By submitting my application I agree to the following:

I certify that all statements made by me on this application are true and complete to the best of my knowledge and without consequential omissions of any kind. I also certify that that I have not knowingly  withheld any information that would affect this application unfavorably. I understand and agree that any false statement or omission as discussed above with respect to the information required on the application is ground for refusal to hire me or for withdrawal of any offer of employment made to me or for the termination of my employment with Mount Sinai Medical Center.
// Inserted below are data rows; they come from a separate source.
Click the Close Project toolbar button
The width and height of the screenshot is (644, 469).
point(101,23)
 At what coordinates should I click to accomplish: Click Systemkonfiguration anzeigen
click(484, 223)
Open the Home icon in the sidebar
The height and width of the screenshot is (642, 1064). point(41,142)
I authorize Mount Sinai Medical Center to investigate all matters covered by this application as well as statements made by me on this application. I also authorize my previous employers, schools, persons named as references or former supervisors to disclose information they may have regarding my suitability for employment and the matters addressed in my application and release them from any liability arising out of their disclosure of such information. I further release Mount Sinai Medical Center and its employees and agents from all liability for damages whatsoever if an employment offer is not tendered to me or is withdrawn or if my employment is terminated because of the results of the investigation of the application.

I understand that if I am offered employment by Mount Sinai Medical Center such employment will be fore no definite term and will be terminable at the will of myself of Mount Sinai Medical Center at any time. I understand that no representatives of Mount Sinai Medical Center other than the Chief Executive Officer has the authority to enter into any employment relationship with anyone for a definite term or make any agreement contrary to the foregoing and that any such agreement must be in writing and signed by the Chief Executive Officer.
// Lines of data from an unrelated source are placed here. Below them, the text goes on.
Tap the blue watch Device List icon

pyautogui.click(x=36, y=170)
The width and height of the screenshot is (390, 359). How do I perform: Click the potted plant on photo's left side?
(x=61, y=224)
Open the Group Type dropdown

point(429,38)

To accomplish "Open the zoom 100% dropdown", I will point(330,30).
I understand, where permissible under applicable state and local law, I may be subject to a pre-employment drug and nicotine test after receiving a conditional offer of employment, and must receive a negative result before being permitted to commence work with MSMC. I also may be subject to post-employment drug tests: (1) post-accident; (2) random; or (3) upon reasonable suspicion in accordance with applicable federal, state and local law. I understand, where permissible under applicable federal, state and local law, I may be subject to a pre-employment medical examination after receiving a conditional offer of employment, and must meet the qualifications for the position, with or without reasonable accommodation, before being permitted to commence work with the company.

I understand that if I am employed, I may be subject to temporary or permanent schedule changes and that due to the nature of the operation of a hospital, it may be necessary to work shifts other than originally or normally assigned.

I understand that Mount Sinai Medical Center may require an employee to cooperate in the investigation of an incident or situation as judged necessary by the Director of Security and/or the Director of Human Resources or their designees.

If hired, as an employee of Mount Sinai Medical Center, I will abide by the Operation Excellence Standards of Performance and pledge to live and uphold these standards of performance from the date of hire forward.

I understand that I may be dismissed if I, at any time, reveal confidential information concerning the organization, patients or fellow employees.

I hereby acknowledge that I have read and understand the above statements.

Candidate Sign Off

I certify that all of the information in this application is true and correct as of this date.